• What the task asks
Reproduce the rows from the line containing "Expand actions arrow for 新买家 plan" down to the line containing "Action: [x=478, y=178]", keeping both ends, and leave the pictures out.

• Stored rows
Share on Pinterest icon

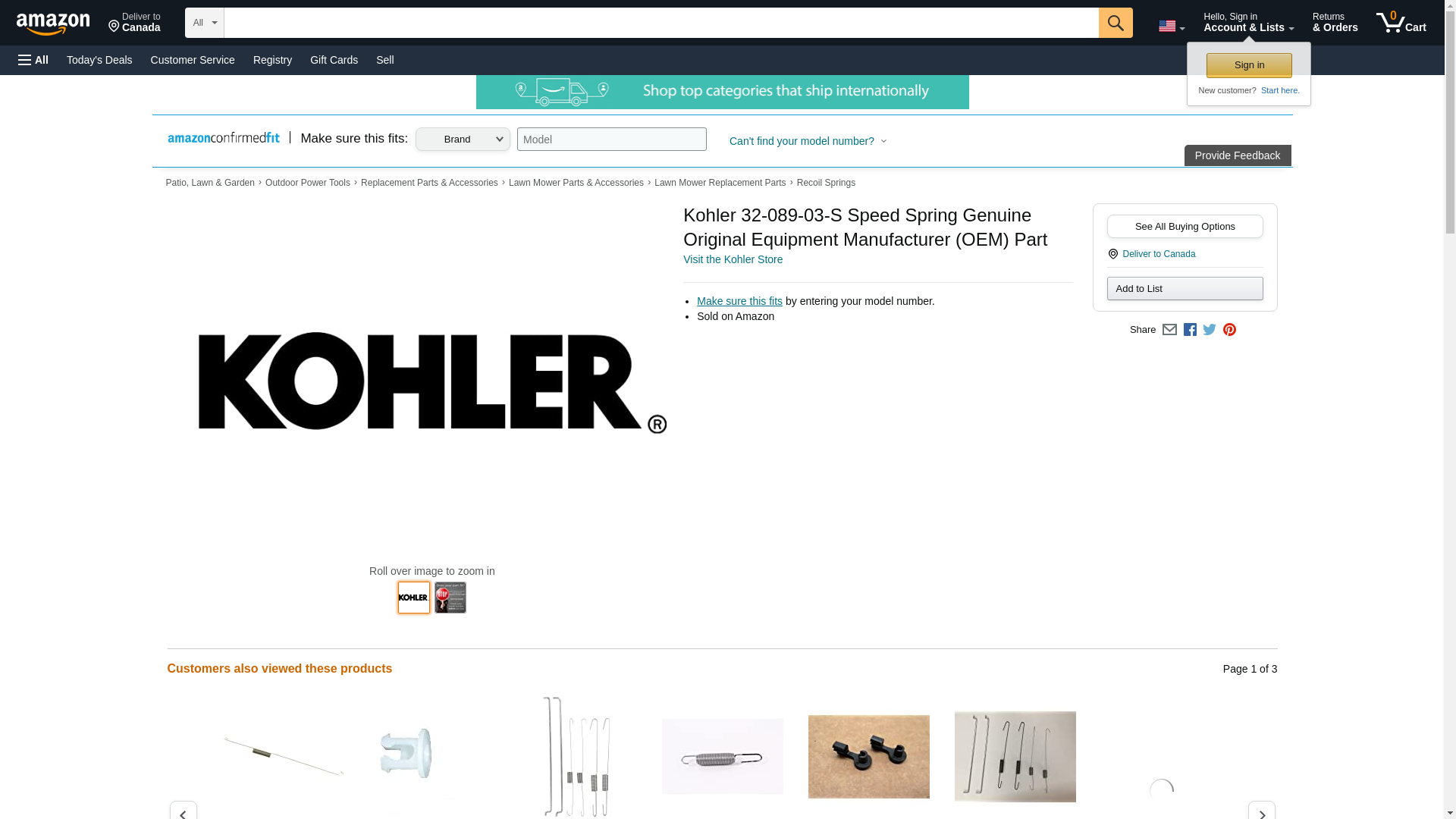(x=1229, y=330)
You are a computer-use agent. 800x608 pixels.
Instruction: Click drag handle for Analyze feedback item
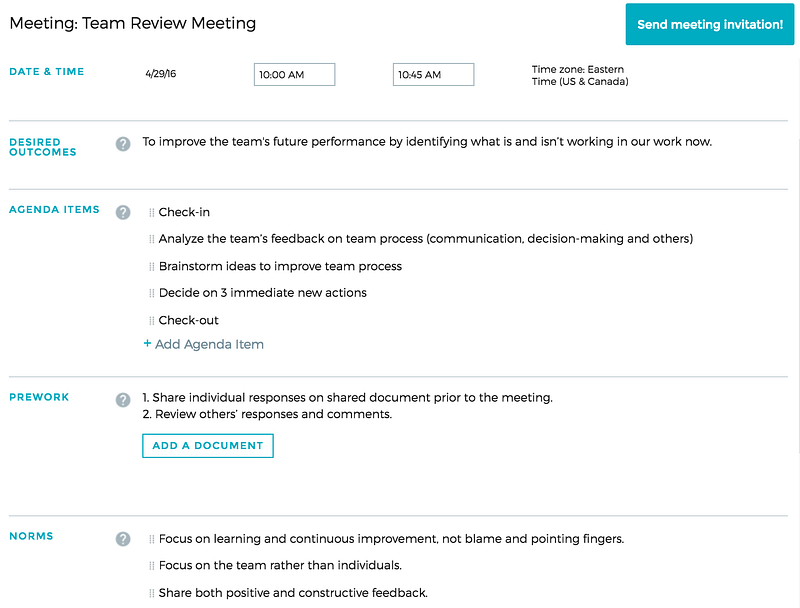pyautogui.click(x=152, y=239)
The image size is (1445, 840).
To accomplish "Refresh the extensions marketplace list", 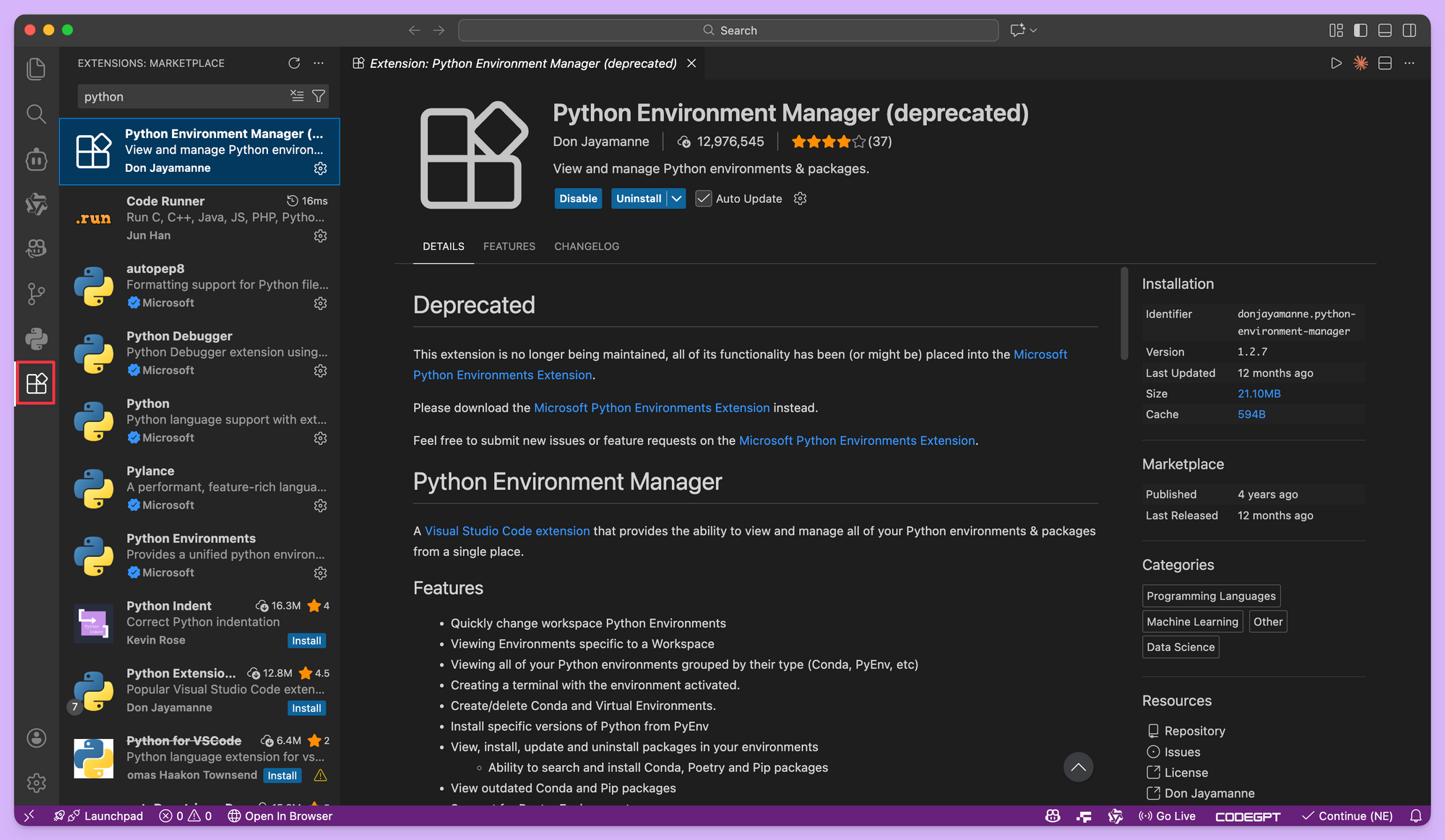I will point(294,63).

---

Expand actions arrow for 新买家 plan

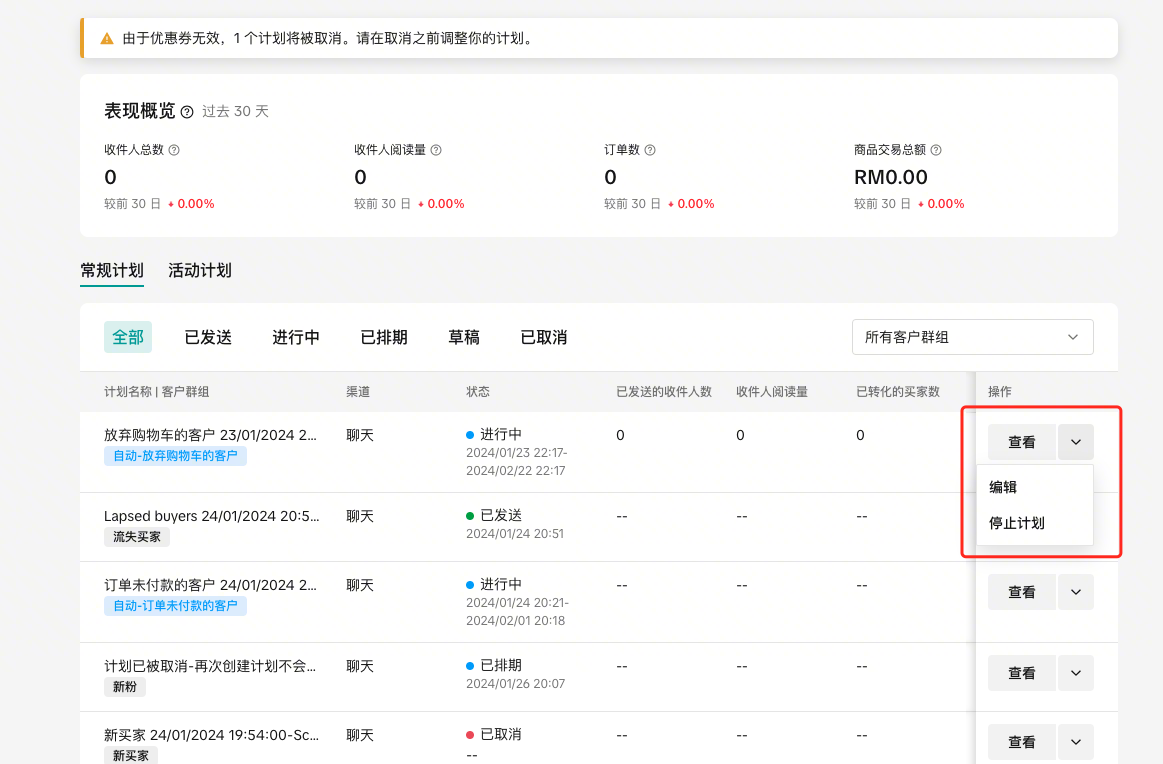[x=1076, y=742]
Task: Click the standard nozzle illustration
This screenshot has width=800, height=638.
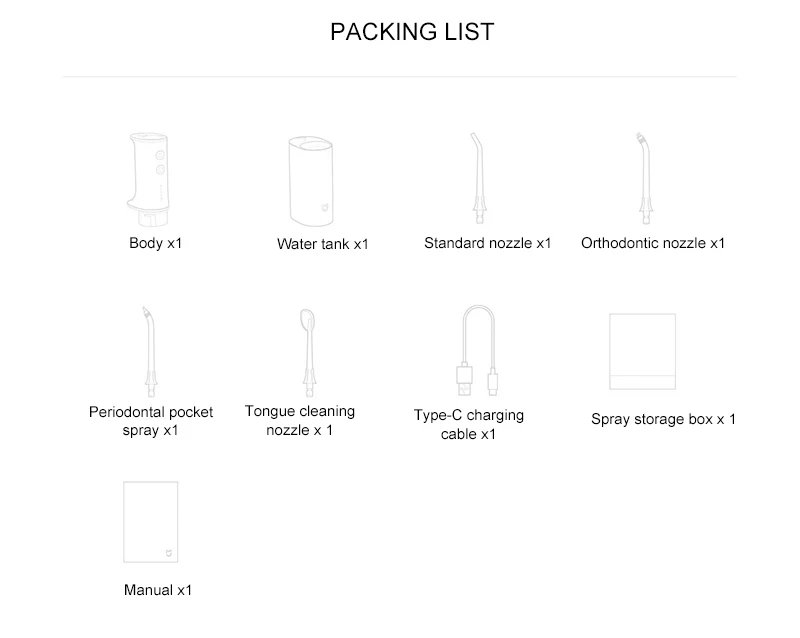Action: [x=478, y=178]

...

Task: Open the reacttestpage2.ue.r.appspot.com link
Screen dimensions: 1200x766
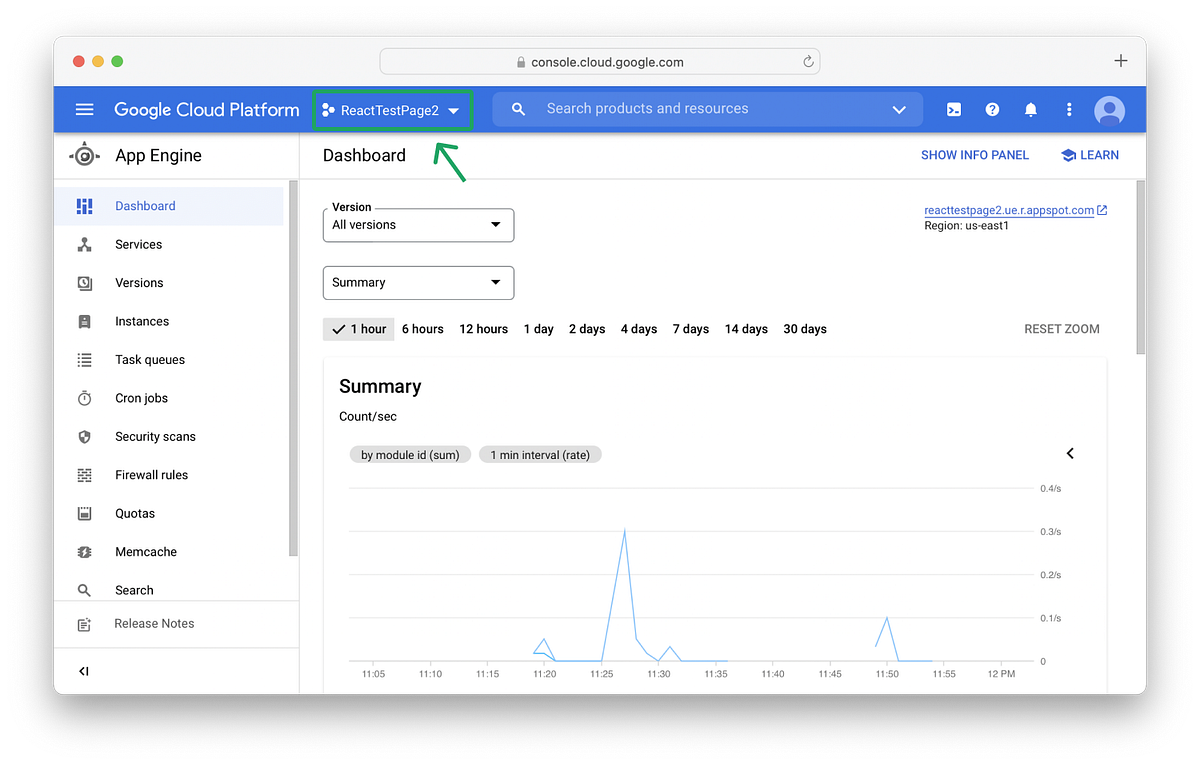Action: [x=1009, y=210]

• Worked solution
Expand actions arrow for 新买家 plan

[x=1076, y=742]
Task: Click the standard nozzle illustration
This screenshot has width=800, height=638.
Action: [x=478, y=178]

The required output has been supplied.